Task instructions
Please return, with no alterations, the lines below from the very first through the one that contains "Switch to the".
::: Information supplied
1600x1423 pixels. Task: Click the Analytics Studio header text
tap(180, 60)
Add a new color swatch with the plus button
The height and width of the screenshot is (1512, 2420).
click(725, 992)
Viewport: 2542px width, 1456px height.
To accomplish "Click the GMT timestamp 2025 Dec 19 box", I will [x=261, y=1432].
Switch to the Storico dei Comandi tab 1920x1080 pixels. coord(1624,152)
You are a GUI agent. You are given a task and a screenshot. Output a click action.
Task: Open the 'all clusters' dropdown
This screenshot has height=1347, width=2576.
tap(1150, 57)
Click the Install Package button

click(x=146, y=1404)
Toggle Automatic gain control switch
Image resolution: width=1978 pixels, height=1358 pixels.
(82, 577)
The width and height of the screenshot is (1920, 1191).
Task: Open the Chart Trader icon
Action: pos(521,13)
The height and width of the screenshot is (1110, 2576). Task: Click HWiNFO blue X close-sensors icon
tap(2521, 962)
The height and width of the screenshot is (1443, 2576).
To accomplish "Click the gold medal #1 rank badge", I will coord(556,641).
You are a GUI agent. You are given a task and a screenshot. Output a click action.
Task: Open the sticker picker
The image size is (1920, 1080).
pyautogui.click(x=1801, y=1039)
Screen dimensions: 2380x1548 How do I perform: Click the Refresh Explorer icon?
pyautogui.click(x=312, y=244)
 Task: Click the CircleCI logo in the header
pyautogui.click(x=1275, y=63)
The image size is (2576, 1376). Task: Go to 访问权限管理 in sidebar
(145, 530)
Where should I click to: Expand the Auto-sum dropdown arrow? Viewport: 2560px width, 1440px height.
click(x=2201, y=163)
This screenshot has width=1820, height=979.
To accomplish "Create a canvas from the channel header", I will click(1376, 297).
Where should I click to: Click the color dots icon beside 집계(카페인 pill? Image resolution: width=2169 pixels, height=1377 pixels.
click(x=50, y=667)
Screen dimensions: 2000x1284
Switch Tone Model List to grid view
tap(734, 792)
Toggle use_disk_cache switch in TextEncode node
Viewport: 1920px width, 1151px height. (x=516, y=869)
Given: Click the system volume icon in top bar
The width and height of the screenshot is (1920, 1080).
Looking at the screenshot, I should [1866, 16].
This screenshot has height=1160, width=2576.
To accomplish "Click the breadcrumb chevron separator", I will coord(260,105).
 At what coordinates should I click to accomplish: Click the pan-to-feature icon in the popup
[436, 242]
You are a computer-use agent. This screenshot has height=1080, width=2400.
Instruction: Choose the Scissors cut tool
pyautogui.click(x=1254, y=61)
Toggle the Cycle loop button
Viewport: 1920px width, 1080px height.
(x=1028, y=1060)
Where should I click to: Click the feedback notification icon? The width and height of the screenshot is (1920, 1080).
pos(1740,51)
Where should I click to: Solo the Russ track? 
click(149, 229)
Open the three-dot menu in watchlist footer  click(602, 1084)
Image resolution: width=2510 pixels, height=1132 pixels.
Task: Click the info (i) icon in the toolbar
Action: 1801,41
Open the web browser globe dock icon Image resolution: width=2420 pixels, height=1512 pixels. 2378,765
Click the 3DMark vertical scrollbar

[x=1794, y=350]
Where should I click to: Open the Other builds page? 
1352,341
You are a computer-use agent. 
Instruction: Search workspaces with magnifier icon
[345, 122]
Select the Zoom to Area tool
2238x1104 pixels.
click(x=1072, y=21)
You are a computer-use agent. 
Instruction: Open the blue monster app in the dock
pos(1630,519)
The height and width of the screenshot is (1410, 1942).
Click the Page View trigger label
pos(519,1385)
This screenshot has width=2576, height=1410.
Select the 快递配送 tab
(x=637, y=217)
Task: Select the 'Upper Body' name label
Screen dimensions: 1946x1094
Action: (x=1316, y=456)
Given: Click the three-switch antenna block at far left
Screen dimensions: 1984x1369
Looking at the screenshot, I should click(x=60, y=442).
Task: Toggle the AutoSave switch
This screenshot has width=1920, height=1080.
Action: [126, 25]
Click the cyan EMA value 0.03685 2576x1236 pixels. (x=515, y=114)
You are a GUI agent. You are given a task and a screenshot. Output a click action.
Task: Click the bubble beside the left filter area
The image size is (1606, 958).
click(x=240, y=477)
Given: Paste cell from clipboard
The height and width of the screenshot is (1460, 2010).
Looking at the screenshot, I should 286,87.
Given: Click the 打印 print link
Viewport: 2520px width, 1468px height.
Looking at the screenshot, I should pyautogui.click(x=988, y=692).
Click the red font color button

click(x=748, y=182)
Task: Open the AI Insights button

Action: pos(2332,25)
::::::
Completed task
1600x1423 pixels. Task: Click the Analytics Studio header text
tap(180, 60)
Add a new color swatch with the plus button
The height and width of the screenshot is (1512, 2420).
click(725, 992)
Viewport: 2542px width, 1456px height.
To accomplish "Click the GMT timestamp 2025 Dec 19 box", I will [x=261, y=1432].
Switch to the Storico dei Comandi tab 1920x1080 pixels. coord(1624,152)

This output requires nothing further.